Key dates and “watch items” for BMY stock into early 2026

Here are the calendar points most likely to matter for near-term positioning and headlines:

  • January 1, 2026: Bloomberg Law reports the IRA negotiated prices are set to take effect starting this date.
  • January 2026: Reuters reports Cytokinetics plans a U.S. availability timeframe for Myqorzo in January, setting up the next phase of Camzyos competitive scrutiny.
  • January 2, 2026 (record date) / February 2, 2026 (pay date): BMY’s next dividend payment schedule at $0.63 per share.
  • February 5, 2026: Bristol Myers will report Q4 2025 results and host a conference call at 8:00 a.m. ET, per the company’s press release.
  • Longer-dated policy catalysts: CMS pilot program timelines begin Oct. 1, 2026 (GLOBE) and Jan. 1, 2027 (GUARD), which markets may increasingly price as details firm up.

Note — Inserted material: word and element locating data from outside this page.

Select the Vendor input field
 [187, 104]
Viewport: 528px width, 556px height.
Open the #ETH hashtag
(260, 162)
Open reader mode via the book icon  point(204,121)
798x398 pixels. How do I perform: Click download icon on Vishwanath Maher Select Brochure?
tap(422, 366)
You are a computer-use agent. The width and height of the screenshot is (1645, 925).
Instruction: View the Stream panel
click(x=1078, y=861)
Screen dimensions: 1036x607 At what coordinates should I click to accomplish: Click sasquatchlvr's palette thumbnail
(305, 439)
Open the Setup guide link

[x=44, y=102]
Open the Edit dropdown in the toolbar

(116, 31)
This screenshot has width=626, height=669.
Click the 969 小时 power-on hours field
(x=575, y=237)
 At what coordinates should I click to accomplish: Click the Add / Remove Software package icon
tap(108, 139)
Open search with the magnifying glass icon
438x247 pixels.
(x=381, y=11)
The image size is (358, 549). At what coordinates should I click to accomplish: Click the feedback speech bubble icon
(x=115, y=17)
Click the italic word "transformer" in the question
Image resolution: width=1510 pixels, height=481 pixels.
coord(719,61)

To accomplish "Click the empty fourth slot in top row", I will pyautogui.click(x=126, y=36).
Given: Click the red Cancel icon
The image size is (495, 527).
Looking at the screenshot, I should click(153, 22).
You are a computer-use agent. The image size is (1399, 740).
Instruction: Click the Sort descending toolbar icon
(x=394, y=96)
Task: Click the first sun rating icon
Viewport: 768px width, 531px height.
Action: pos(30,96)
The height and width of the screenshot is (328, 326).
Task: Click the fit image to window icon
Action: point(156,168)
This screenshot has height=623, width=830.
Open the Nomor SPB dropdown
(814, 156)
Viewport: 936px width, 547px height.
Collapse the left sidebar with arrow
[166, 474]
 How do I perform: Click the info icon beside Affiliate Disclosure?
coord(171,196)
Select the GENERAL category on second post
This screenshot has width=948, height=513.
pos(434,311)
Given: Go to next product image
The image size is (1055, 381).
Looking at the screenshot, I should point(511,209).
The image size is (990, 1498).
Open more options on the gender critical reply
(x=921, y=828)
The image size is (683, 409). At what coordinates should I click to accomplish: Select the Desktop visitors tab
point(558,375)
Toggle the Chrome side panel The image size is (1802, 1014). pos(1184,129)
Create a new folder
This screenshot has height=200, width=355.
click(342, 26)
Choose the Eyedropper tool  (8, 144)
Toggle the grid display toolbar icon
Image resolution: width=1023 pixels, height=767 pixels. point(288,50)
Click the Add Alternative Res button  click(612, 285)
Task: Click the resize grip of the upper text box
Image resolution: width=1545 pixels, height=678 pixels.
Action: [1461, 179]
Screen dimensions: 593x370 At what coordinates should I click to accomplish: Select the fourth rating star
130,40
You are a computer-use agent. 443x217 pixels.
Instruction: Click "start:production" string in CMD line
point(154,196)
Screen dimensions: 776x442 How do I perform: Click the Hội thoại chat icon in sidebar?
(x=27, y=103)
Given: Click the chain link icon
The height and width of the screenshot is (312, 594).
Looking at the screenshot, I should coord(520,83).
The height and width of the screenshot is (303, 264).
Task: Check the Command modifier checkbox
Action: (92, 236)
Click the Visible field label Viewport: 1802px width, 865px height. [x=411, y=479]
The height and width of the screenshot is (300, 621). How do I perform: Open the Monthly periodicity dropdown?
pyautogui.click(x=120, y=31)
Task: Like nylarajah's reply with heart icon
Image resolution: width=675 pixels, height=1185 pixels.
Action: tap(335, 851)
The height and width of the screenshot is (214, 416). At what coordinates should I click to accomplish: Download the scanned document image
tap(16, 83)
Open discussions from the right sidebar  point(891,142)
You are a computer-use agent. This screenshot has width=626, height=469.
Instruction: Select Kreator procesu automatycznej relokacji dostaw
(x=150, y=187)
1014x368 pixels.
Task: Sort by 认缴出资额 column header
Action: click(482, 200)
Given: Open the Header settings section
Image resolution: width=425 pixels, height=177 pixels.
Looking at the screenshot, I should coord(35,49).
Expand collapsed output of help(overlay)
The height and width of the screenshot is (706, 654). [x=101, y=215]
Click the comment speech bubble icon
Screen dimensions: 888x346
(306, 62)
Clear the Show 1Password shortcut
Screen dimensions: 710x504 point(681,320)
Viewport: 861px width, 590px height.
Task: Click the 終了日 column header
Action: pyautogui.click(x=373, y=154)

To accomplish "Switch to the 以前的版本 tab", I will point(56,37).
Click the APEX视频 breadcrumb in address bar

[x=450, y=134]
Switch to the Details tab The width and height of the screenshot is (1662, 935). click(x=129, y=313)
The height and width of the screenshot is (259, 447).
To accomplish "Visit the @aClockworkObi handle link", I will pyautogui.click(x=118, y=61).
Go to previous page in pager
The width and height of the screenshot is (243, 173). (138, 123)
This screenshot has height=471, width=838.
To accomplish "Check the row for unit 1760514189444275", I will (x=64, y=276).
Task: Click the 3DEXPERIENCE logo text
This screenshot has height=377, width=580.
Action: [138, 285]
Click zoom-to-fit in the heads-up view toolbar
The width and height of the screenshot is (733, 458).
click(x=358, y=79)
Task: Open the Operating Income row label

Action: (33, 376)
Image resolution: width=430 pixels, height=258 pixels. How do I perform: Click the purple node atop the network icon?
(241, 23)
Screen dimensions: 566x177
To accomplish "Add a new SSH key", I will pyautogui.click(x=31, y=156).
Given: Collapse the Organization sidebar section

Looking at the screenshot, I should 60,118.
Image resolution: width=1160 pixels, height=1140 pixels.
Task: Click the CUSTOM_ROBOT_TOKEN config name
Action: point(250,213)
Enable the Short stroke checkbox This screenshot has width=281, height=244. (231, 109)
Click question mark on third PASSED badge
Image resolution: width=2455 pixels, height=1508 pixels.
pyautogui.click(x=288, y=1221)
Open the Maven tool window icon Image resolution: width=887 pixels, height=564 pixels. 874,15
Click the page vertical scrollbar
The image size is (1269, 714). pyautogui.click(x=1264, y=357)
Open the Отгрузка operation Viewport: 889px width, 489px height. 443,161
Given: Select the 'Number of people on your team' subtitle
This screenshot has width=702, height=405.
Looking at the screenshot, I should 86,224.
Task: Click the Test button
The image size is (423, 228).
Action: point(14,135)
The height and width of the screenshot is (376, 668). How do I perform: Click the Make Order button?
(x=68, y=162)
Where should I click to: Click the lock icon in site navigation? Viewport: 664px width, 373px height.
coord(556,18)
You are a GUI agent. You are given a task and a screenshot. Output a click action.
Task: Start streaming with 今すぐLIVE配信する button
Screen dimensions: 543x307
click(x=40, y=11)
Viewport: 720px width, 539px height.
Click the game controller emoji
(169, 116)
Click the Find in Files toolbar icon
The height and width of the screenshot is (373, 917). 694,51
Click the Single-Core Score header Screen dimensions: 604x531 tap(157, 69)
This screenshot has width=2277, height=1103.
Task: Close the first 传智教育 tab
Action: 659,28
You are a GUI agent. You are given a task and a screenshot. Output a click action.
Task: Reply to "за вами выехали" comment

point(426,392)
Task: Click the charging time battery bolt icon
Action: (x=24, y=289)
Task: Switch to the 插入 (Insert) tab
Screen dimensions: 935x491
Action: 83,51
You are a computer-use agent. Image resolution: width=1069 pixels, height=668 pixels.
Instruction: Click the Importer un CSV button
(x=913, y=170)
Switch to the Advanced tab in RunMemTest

Bottom line for December 23, 2025: why BMY is a “policy-meets-value” stock right now

On a day when BMY is trading near the mid-$50s, the stock’s narrative is being pulled by three forces at once:

  1. Drug pricing and legal headlines are intensifying—from a Supreme Court request tied to Medicare negotiations to broader MFN-style dealmaking and new CMS pilot program frameworks.
  2. Competition is rising in a visible growth category (oHCM), but at least one major analyst (Guggenheim) argues BMY remains well positioned with Camzyos.
  3. Income support remains strong with a raised dividend and clear payout dates heading into 2026.

For investors and readers following Bristol-Myers Squibb stock today, the near-term question isn’t whether headlines will keep coming—it’s which theme dominates next: policy pressure, pipeline/competitive execution, or the durability of BMY’s cash flows and dividend story.